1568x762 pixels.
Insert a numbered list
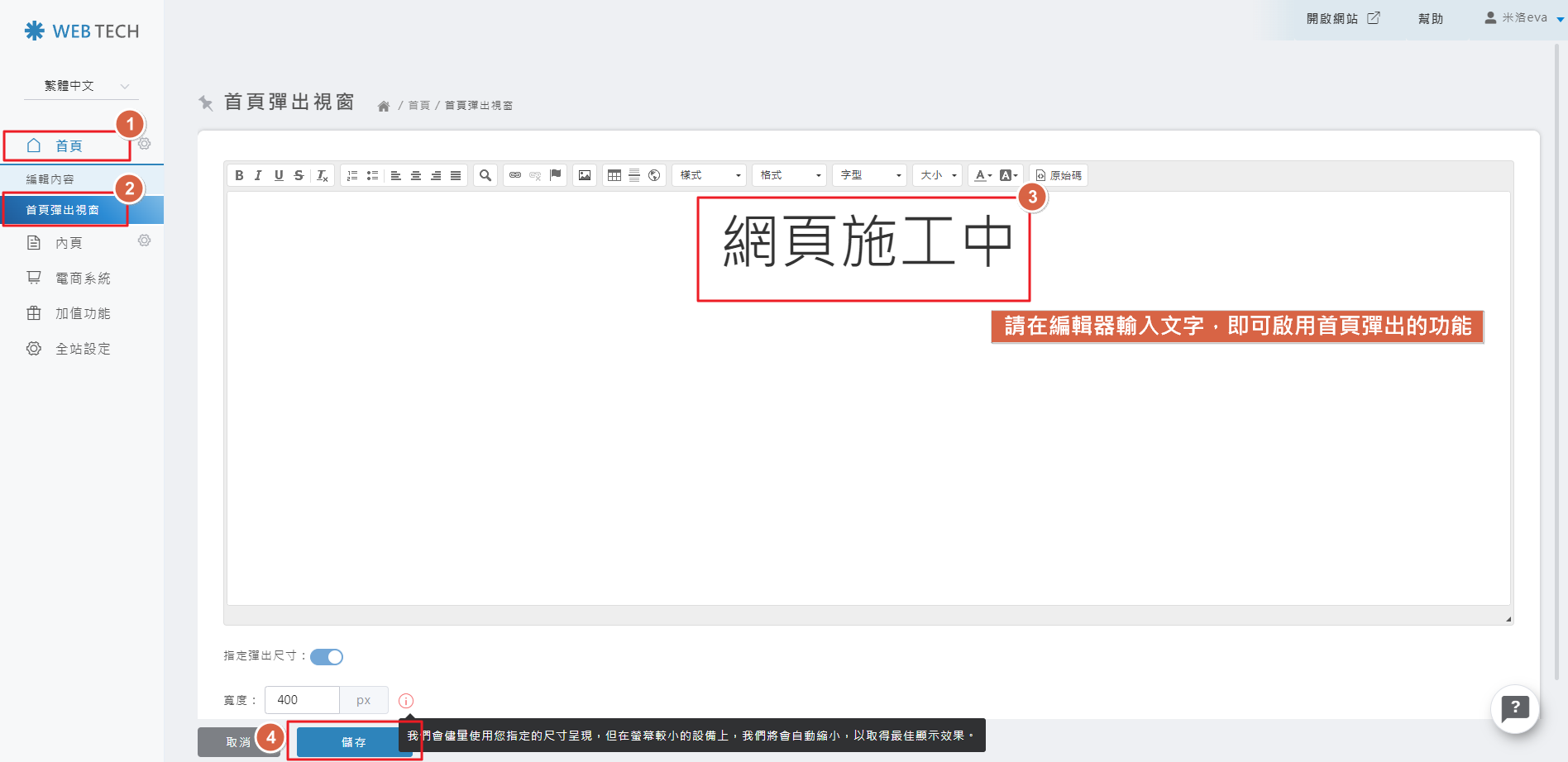(x=352, y=175)
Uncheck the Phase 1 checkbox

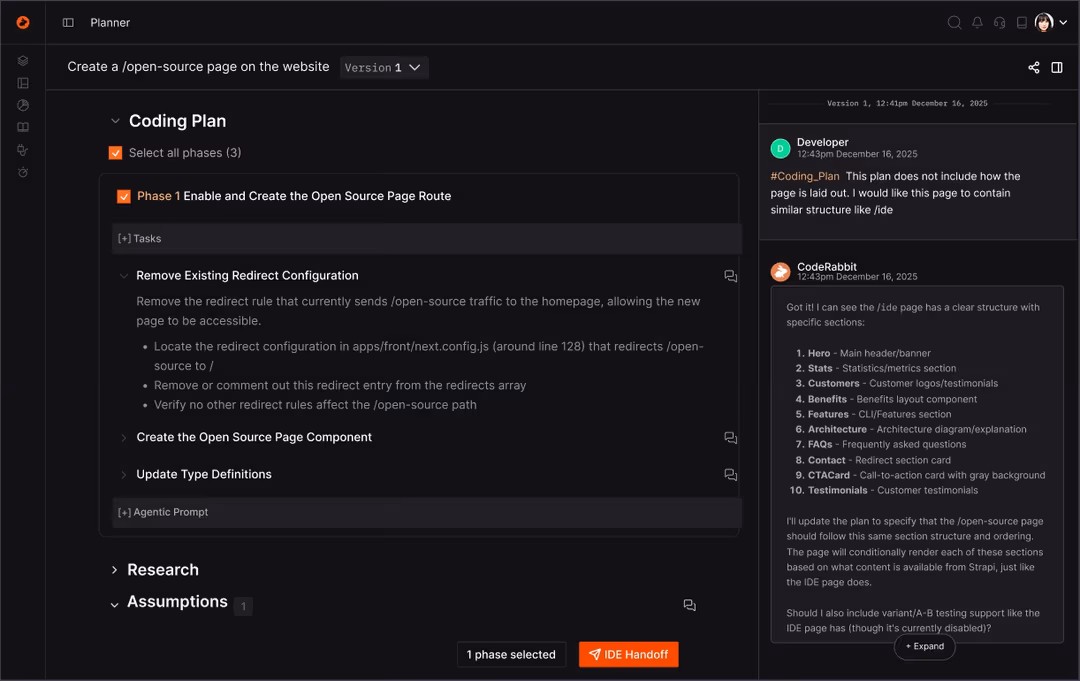tap(124, 197)
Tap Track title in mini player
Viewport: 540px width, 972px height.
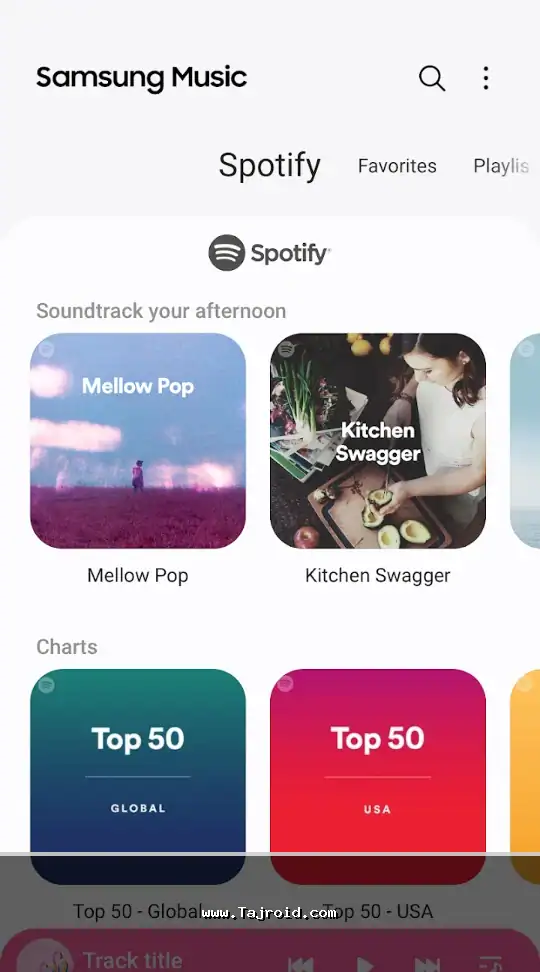pyautogui.click(x=133, y=960)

___

* EXERCISE DIRECTIONS: Repeat every record precisely. Any picture among them stays out of the copy.

* RESULT OF THIS EXERCISE:
1568x762 pixels.
Insert a numbered list
(x=352, y=175)
Uncheck the Phase 1 checkbox

tap(124, 197)
Tap Track title in mini player
Viewport: 540px width, 972px height.
pyautogui.click(x=133, y=960)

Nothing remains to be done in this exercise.